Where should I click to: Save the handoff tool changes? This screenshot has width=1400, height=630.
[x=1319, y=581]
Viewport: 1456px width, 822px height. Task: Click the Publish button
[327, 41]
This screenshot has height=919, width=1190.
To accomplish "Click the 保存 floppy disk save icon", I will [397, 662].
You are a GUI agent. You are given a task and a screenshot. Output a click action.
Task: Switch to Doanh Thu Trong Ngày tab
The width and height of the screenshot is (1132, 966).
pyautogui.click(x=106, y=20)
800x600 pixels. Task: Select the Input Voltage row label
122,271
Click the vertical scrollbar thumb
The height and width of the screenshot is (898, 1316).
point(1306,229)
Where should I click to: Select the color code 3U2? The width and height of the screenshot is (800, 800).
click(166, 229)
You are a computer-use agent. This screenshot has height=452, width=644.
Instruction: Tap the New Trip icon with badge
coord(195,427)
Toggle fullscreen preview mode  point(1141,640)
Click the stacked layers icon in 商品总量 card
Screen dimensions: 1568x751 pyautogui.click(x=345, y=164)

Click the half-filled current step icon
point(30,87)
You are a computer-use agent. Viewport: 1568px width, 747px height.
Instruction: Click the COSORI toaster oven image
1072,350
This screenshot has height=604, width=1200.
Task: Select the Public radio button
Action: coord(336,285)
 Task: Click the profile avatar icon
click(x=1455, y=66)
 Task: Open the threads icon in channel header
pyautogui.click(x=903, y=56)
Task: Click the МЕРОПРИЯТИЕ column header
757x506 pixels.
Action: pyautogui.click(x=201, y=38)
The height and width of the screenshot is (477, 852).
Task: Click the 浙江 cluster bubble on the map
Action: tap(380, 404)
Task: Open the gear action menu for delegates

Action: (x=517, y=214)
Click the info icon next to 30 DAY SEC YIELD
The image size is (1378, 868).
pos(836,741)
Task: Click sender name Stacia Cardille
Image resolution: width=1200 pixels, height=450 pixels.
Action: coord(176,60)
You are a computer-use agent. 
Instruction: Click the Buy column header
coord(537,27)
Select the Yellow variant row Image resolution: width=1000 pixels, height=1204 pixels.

**********

## PROBLEM DESCRIPTION
Reproduce the listing verbatim from the line with "You are a computer-use agent. Viewport: 1568px" up to and including the line with "pyautogui.click(x=903, y=56)".

## RESPONSE TO THIS EXERCISE
You are a computer-use agent. Viewport: 1568px width, 747px height.
Instruction: Click the COSORI toaster oven image
1072,350
This screenshot has height=604, width=1200.
Task: Select the Public radio button
Action: coord(336,285)
 Task: Click the profile avatar icon
click(x=1455, y=66)
 Task: Open the threads icon in channel header
pyautogui.click(x=903, y=56)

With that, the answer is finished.